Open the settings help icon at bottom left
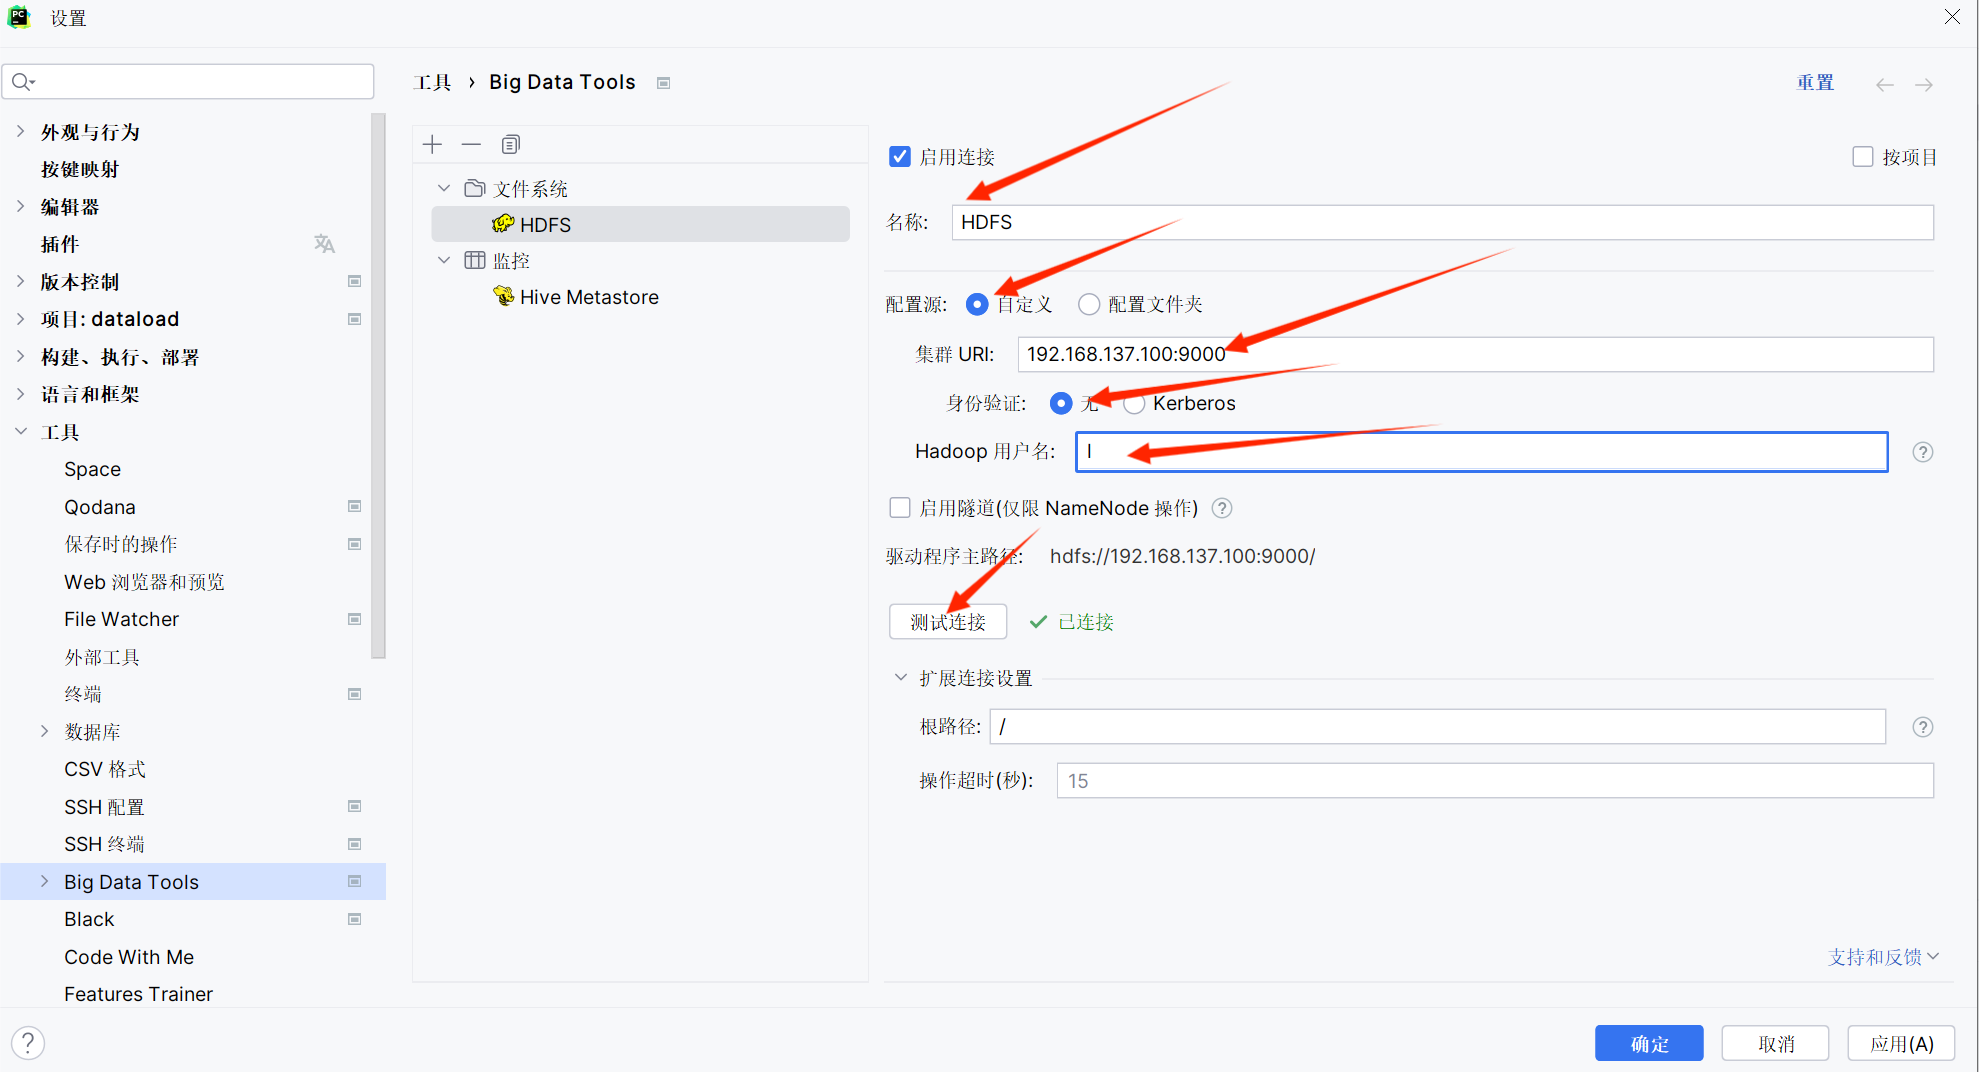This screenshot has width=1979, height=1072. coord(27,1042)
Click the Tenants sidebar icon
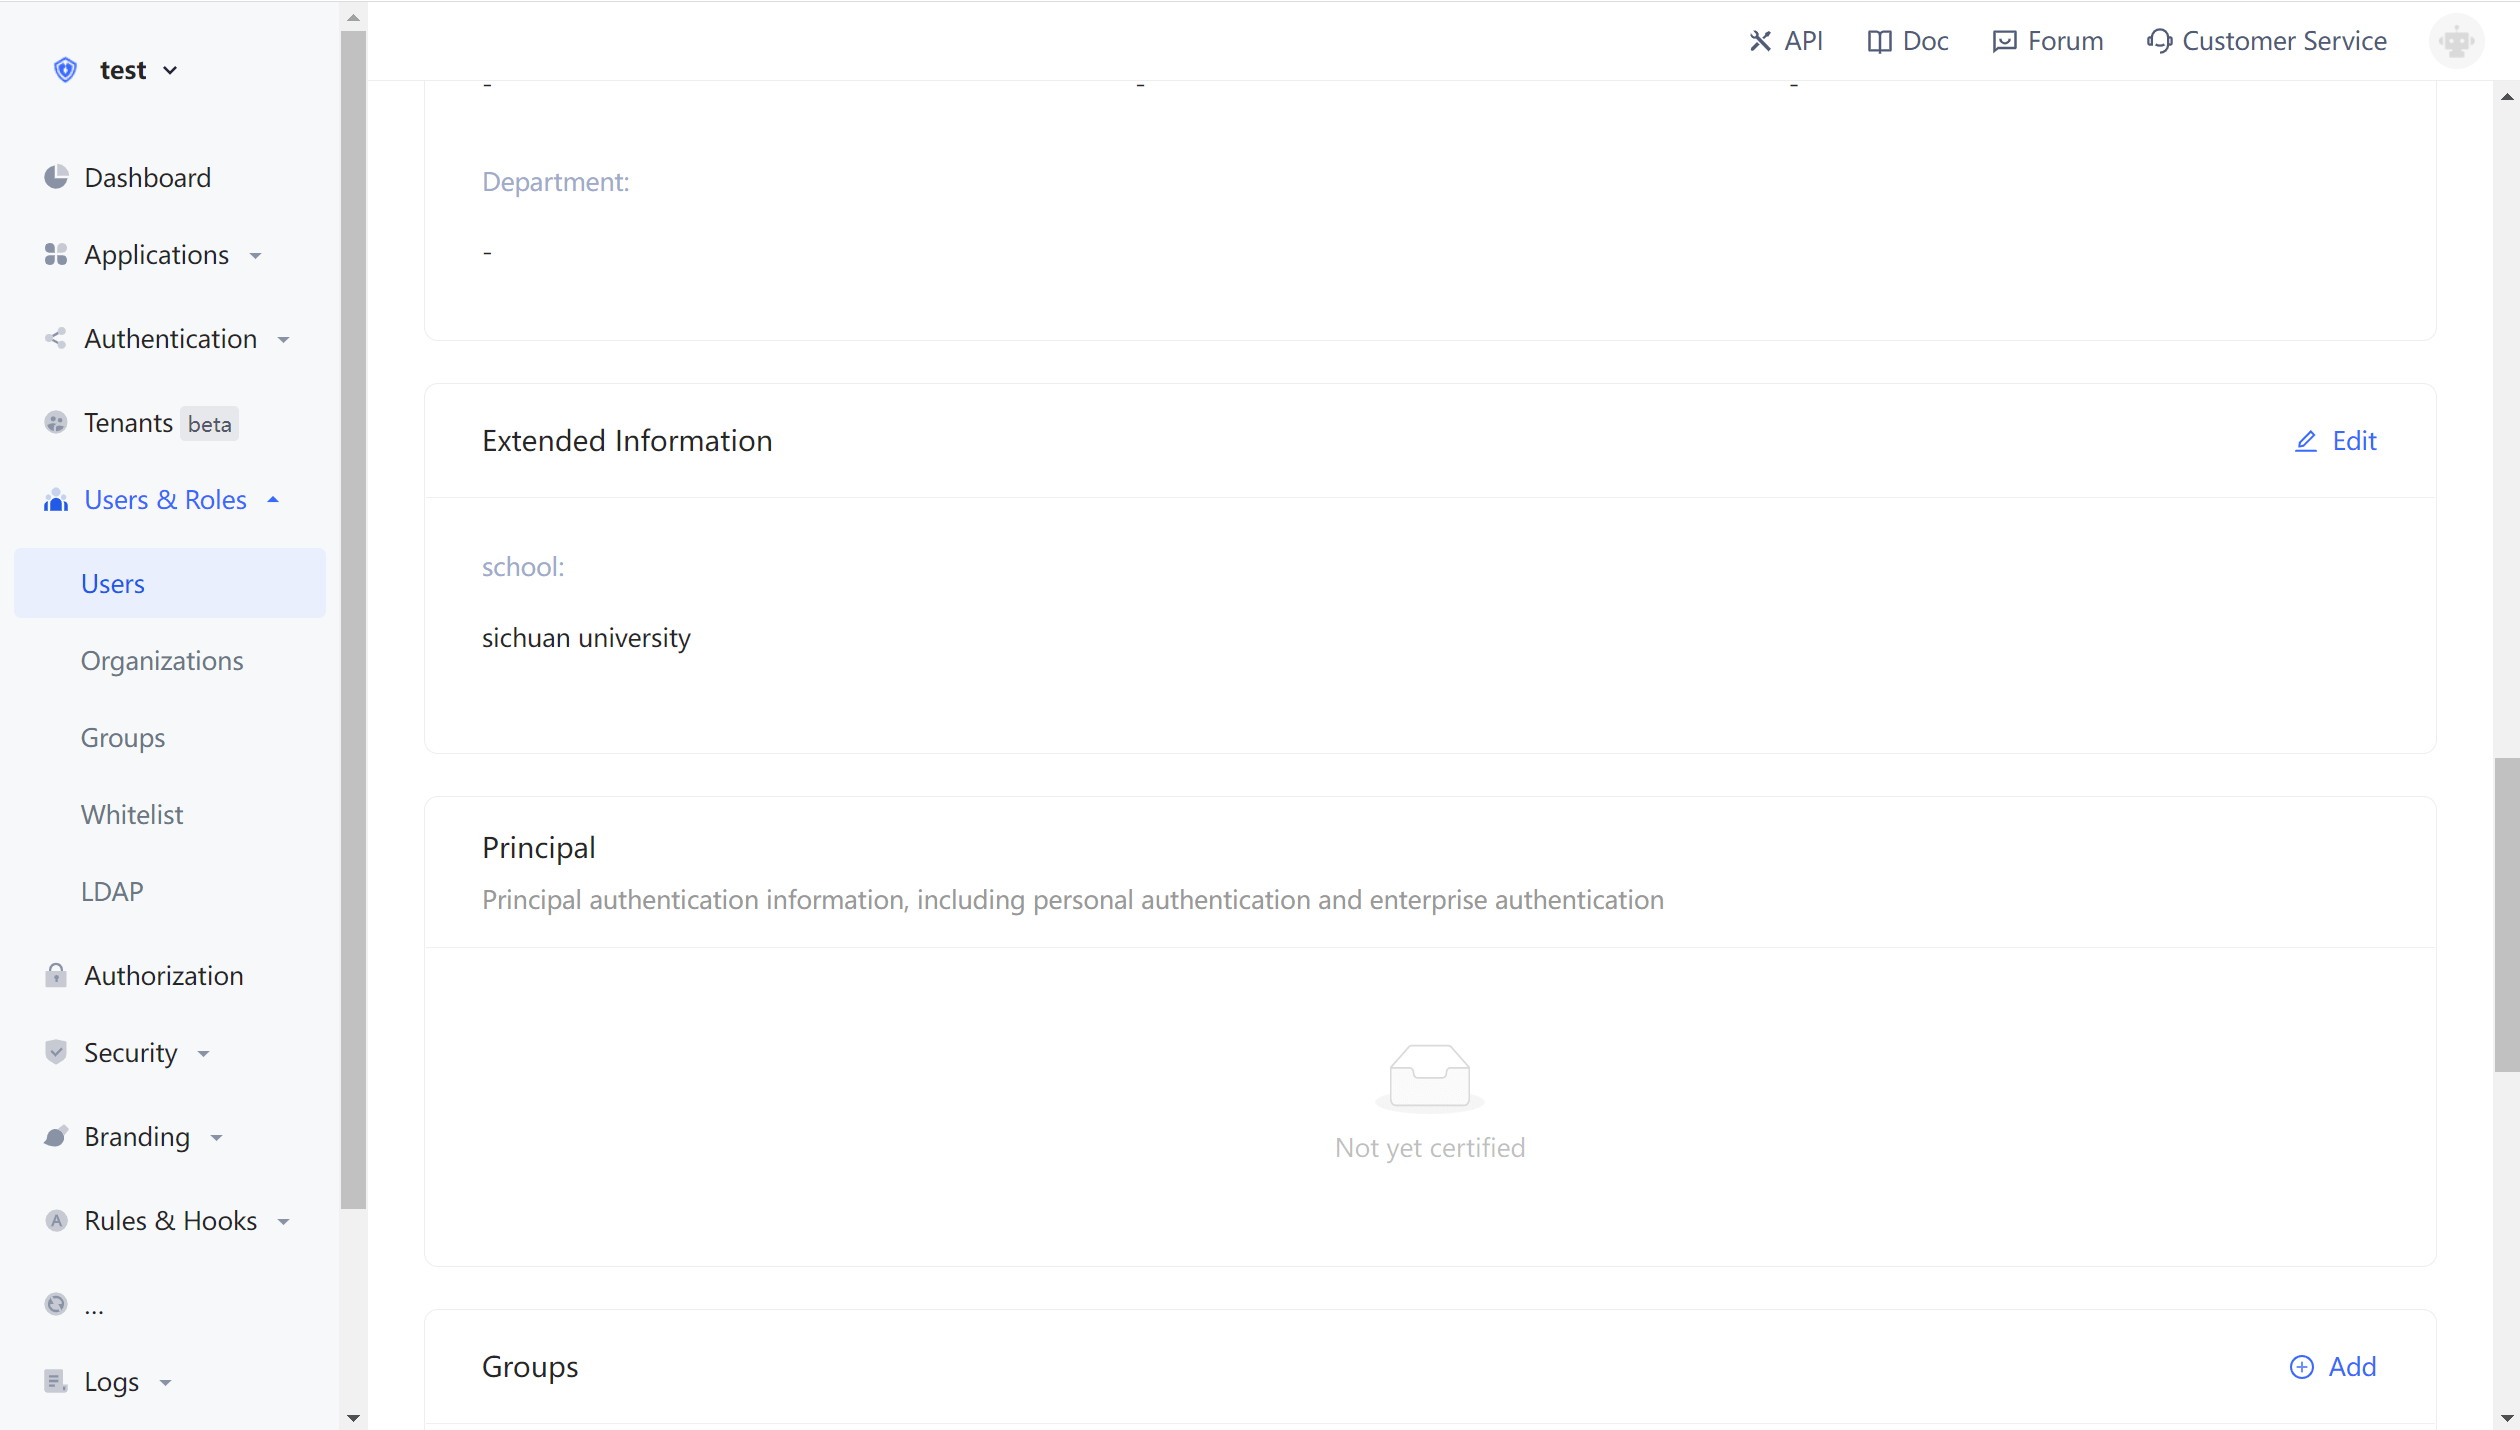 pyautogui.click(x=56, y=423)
= = = = =
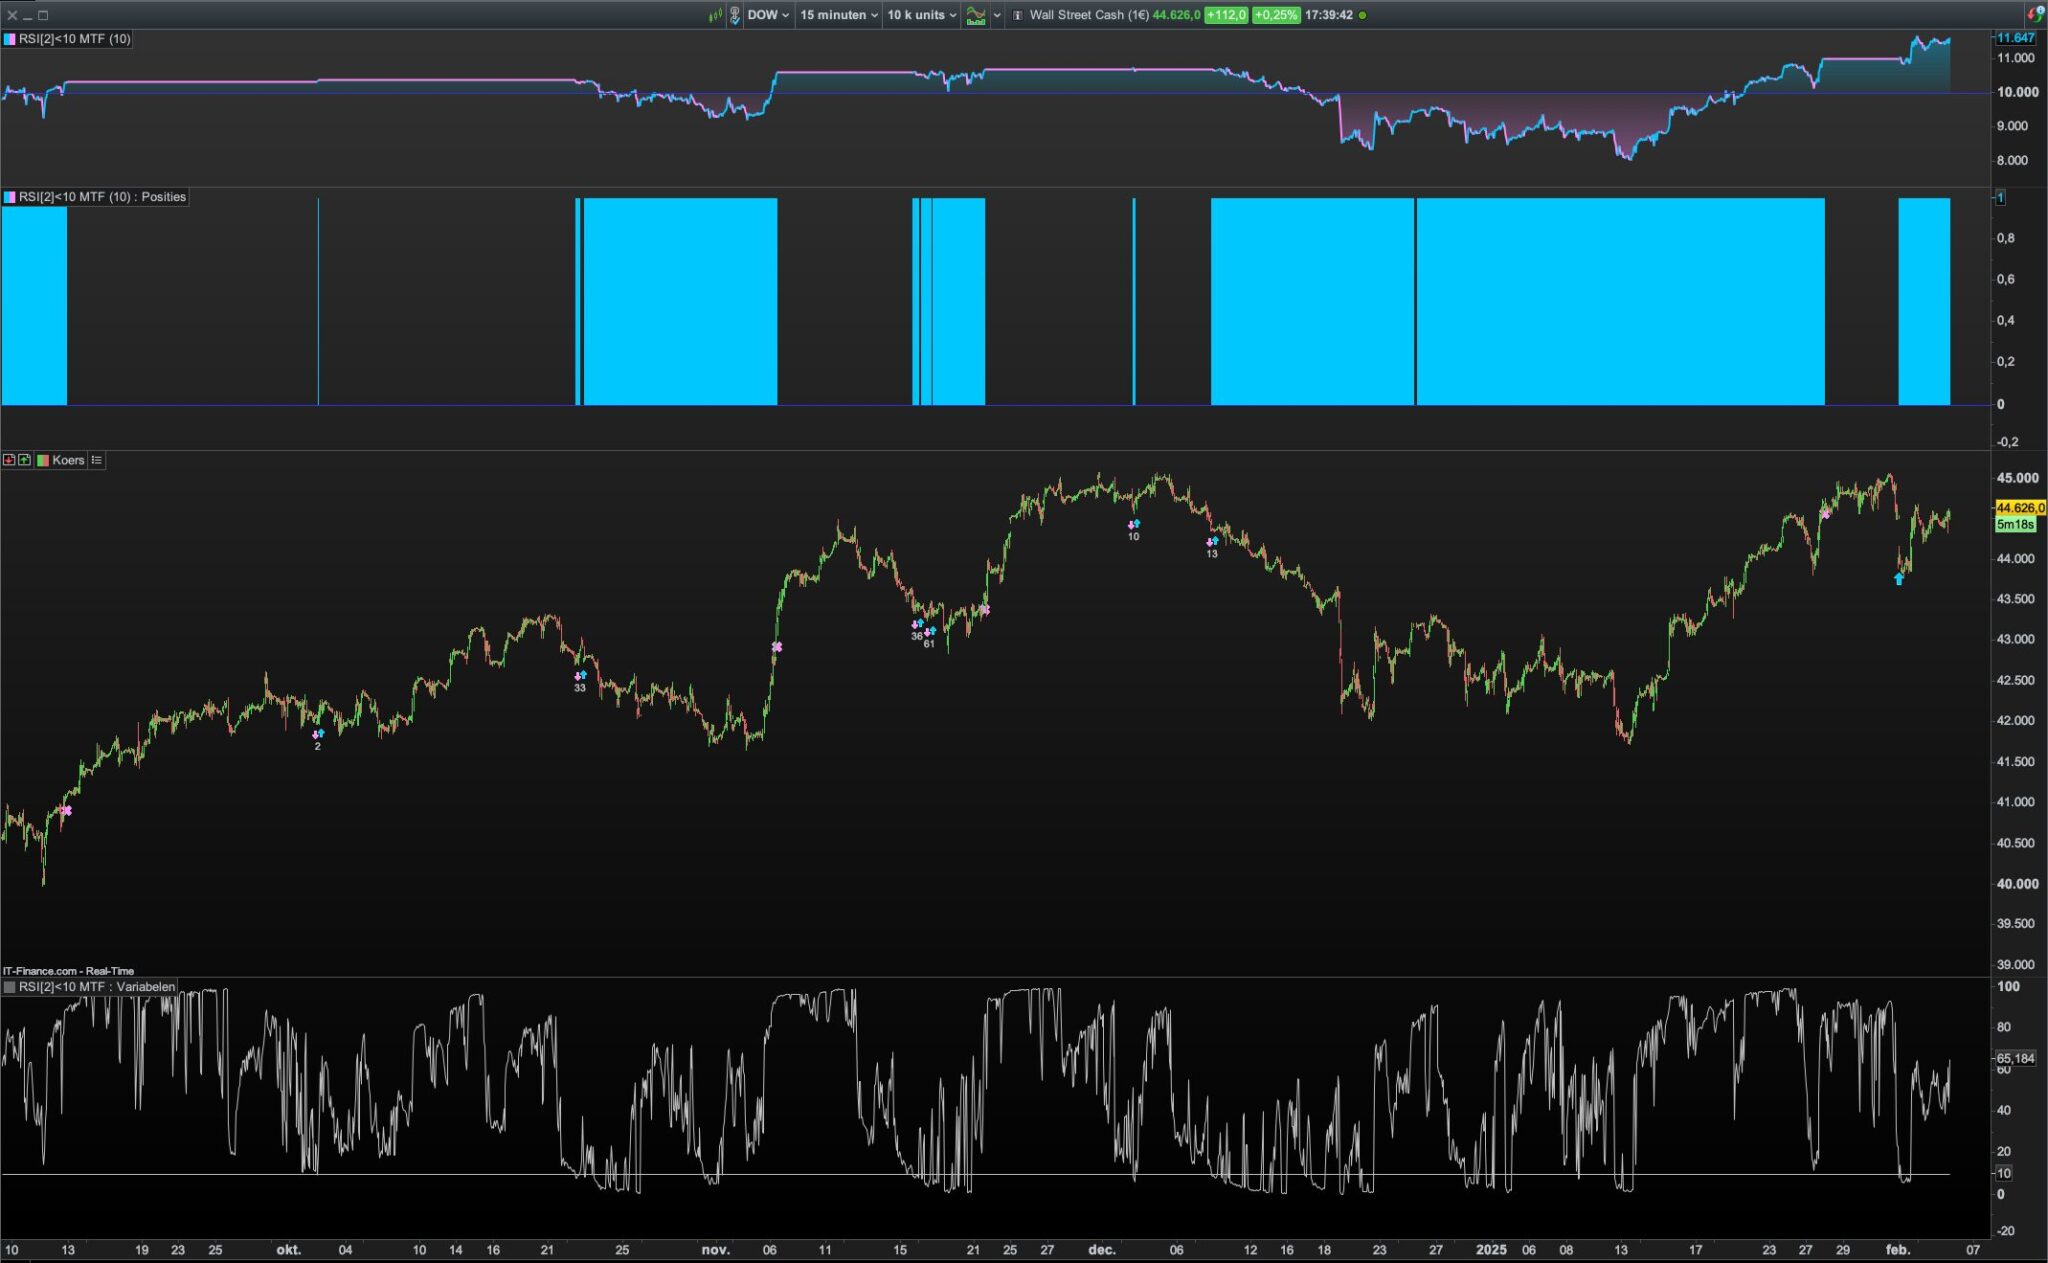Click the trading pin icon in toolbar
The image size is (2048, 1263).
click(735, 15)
= = = = =
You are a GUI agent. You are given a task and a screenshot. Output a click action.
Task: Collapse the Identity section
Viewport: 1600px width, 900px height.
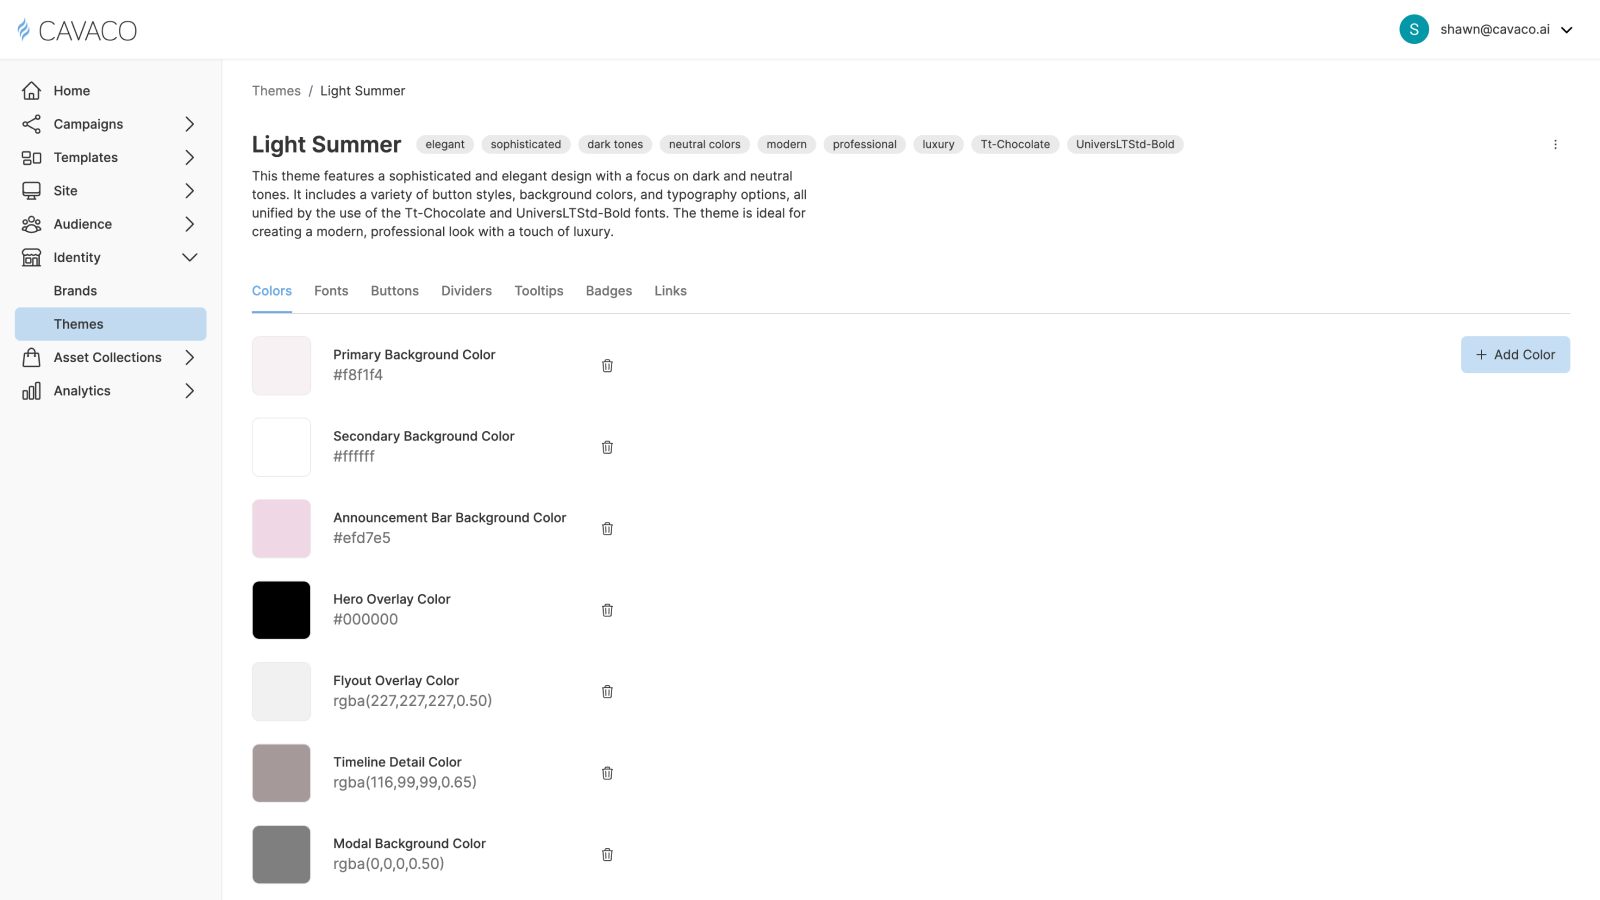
= = = = =
*Exercise instructions*
Referring to the material above, set down exactly the lines between the line with "Task: Collapse the Identity section" and the line with "Viewport: 1600px width, 900px height.", inclusive, and no other lines.

*Response for this exercise*
Task: Collapse the Identity section
Viewport: 1600px width, 900px height.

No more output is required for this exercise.